Una vida que ya respira el Reino I
Caminos concretos que transforman la vida cotidiana…
Estos son los 4 Criterios básicos Enseñados por el Mesías.
1.° Humildad — La puerta de entrada al Reino de Dios
- La humildad no es pensar menos de uno mismo, sino reconocer la verdad: que dependemos de Dios para todo.
- Los “pobres en espíritu” son los que no se apoyan en su propio mérito, sino en la Misericordia Divina.
En la práctica, la humildad se vive cuando:
- Aceptamos nuestras limitaciones sin desesperarnos, creyendo en la Ilimitación Divina.
- Reconocemos que necesitamos ser Guiados por el Espíritu de la Verdad.
- Dejamos de compararnos con otros para espejarnos en Jesús.
- «Permitimos» que Dios sea Dios, y nosotros criaturas imperfectas, pero amadas.
La humildad de espíritu permite que el alma (corazón) se abra para reconocer y recibir, porque quien cree que ya lo tiene todo no puede ser Guiado y mucho menos Lleno del Espíritu Santo.
«Bienaventurados los pobres en espíritu, pues de ellos es el Reino de los Cielos». Mateo 5:3
2.° Arrepentimiento — El cambio de dirección
- El arrepentimiento no es solo sentirse mal, con culpa o triste; arrepentimiento NO ES remordimiento, sino una decisión seguida de una acción de abandonar el error, dejar de hacer lo malo, lo que causa un giro interior que se refleja en lo exterior.
- Es reconocer que ciertos hábitos, amistades y caminos no llevan a la Vida Eterna, sino el hecho de reconocer, confesar y abandonar, volviéndose al Padre.
En la vida diaria, el arrepentimiento se expresa cuando:
- Admitimos con sinceridad que nos equivocamos.
- Renunciamos a justificar lo injustificable.
- Elegimos un nuevo rumbo, aunque cueste.
- Permitimos que Dios corrija lo que estaba torcido.
El arrepentimiento es un acto de libertad espiritual, emocional y que se refleja en lo físico: dejamos de ser esclavos de lo que nos destruye.
«No he venido a llamar a justos, sino a pecadores al arrepentimiento«. Lucas 5:32
3.° Entrega — Soltar para recibir
- La entrega es uno de los criterios más desafiantes para el ser humano.

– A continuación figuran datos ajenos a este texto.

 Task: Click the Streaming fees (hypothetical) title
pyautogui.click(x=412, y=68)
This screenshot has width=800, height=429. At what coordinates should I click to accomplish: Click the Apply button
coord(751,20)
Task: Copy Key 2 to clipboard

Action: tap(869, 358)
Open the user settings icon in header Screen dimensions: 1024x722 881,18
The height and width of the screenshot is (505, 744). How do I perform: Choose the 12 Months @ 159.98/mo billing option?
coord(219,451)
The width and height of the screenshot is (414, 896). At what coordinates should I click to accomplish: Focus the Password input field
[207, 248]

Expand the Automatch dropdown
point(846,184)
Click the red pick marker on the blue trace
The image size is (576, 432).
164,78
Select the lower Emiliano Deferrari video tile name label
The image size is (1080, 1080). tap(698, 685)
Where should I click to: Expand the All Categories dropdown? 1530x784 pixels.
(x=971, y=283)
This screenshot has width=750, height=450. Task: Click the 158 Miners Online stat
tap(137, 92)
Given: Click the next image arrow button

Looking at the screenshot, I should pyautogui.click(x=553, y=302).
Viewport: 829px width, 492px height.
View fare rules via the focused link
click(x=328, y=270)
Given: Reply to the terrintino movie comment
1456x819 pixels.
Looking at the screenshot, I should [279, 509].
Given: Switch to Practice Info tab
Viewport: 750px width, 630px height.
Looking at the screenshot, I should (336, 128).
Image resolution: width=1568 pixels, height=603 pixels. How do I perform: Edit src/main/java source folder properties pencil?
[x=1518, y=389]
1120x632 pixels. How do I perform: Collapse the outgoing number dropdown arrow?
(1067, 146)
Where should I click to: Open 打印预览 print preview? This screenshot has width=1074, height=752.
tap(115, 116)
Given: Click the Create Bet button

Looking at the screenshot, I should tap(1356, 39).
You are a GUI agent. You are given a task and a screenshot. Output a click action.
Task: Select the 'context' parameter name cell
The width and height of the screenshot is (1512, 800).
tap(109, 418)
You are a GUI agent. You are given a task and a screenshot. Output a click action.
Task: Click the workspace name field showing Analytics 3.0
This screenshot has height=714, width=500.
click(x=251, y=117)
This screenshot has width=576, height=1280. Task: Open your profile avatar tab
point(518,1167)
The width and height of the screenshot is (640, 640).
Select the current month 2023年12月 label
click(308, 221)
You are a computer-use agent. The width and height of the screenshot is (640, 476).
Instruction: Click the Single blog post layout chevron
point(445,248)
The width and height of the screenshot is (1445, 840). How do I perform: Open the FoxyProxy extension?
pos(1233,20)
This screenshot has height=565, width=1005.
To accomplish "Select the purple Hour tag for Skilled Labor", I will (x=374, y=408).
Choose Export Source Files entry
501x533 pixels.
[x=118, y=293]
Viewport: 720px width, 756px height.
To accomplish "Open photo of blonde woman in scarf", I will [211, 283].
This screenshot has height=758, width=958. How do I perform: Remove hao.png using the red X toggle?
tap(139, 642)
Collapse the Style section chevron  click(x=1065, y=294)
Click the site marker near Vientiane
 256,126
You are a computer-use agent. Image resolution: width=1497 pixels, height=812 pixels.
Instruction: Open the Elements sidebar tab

- Perder la vida “por la causa de Dios” no significa anularse, sino cortar el lazo con la carne, y soltar el control para encontrar la verdadera identidad.
Se vive cuando:
- Dejamos de aferrarnos a lo que creemos indispensable.
- Permitimos que Dios reordene nuestras prioridades.
- Aceptamos que Su Voluntad es Mejor que la nuestra siempre.
- Nos abrimos a caminos que no habíamos imaginado.
La entrega no es resignación; es confianza activa.
«El que ha hallado su vida, la perderá; y el que ha perdido su vida por Mi causa, la hallará». Mateo 10:39
4.° Obediencia — La respuesta del amor
- La obediencia en el Reino no es servilismo, sino una relación de amor entre hijos y Padre.
- Obedecemos porque amamos, confiamos, somos gratos, no por miedo.
En la práctica de la fe inteligente:
- Elegimos lo que conduce a la vida en paz y seguridad, no lo que nos esclaviza.
- Alineamos nuestros pensamientos, palabras, acciones y prioridades con lo que sabemos que es la Voluntad del Padre Celestial.
- Vivimos con coherencia entre fe y conducta.
- Reconocemos que cada decisión nos forma: o nos mantiene en el Reino de Dios o nos aleja.
La obediencia es la expresión, la materialización de la fe inteligente.
«¿No sabéis que cuando os presentáis a alguno como esclavos para obedecerle, sois esclavos de aquel a quien obedecéis, ya sea del pecado para muerte, o de la obediencia para justicia?». Romanos 6:16
DeciLe en voz alta: “¡Heme aquí, Señor Espíritu Santo, enséñame y Úsame hoy más que todas las veces anteriores para Tu Gloria!”.
¡Nos vemos en la IURD o en las Nubes!